Thank you for your interest in this issue.
I want to calculate hessian matrix of tensorflow.keras.Model
for high order derivates, i tried nested GradientTape.# example graph, and inputs
xs = tf.constant(tf.random.normal([100,24]))
ex_model = Sequential()
ex_model.add(Input(shape=(24)))
ex_model.add(Dense(10))
ex_model.add(Dense(1))
with tf.GradientTape(persistent=True) as tape:
tape.watch(xs)
ys = ex_model(xs)
g = tape.gradient(ys, xs)
h = tape.jacobian(g, xs)
print(g.shape)
print(h.shape)
---------------------------------------------------------------------------
AttributeError Traceback (most recent call last)

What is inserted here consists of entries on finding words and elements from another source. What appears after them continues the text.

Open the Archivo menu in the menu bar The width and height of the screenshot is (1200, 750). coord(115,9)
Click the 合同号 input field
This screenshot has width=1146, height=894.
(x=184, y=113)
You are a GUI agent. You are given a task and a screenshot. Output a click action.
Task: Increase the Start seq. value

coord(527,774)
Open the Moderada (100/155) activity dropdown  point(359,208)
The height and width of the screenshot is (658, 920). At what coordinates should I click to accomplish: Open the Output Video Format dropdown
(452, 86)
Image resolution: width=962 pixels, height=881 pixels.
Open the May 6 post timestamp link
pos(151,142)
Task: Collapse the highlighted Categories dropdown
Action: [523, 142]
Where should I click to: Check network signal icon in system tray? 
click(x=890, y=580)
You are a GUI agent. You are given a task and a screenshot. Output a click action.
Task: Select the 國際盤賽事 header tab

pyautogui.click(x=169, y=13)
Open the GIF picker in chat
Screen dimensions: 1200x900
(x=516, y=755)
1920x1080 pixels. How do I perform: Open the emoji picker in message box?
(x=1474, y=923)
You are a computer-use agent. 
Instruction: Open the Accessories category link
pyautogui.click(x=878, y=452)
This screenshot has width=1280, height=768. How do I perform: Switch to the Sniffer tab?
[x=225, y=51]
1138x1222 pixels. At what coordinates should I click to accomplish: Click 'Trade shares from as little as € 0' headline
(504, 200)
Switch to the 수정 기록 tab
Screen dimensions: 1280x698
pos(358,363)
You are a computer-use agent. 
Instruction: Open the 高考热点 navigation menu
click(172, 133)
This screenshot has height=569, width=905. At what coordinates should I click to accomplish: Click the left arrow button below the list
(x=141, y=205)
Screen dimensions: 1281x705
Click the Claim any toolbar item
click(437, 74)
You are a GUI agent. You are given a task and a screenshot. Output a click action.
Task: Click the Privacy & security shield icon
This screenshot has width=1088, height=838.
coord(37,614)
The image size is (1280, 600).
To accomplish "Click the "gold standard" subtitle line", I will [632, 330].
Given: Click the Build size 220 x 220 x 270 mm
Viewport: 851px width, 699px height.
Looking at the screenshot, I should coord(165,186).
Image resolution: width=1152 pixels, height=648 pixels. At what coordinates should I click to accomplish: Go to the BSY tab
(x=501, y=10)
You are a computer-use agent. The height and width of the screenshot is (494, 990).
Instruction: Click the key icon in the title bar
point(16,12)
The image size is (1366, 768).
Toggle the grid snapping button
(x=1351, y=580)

<ipython-input-20-dbf443f1ddab> in <module>
5 h = tape.jacobian(g, xs)
6 print(g.shape)
----> 7 print(h.shape)
AttributeError: 'NoneType' object has no attribute 'shape'
And, another trial...
with tf.GradientTape() as tape1:
with tf.GradientTape() as tape2:
tape2.watch(xs)
ys = ex_model(xs)
g = tape2.gradient(ys, xs)
h = tape1.jacobian(g, xs)
print(g.shape)
print(h.shape)
(100, 24)
---------------------------------------------------------------------------
AttributeError Traceback (most recent call last)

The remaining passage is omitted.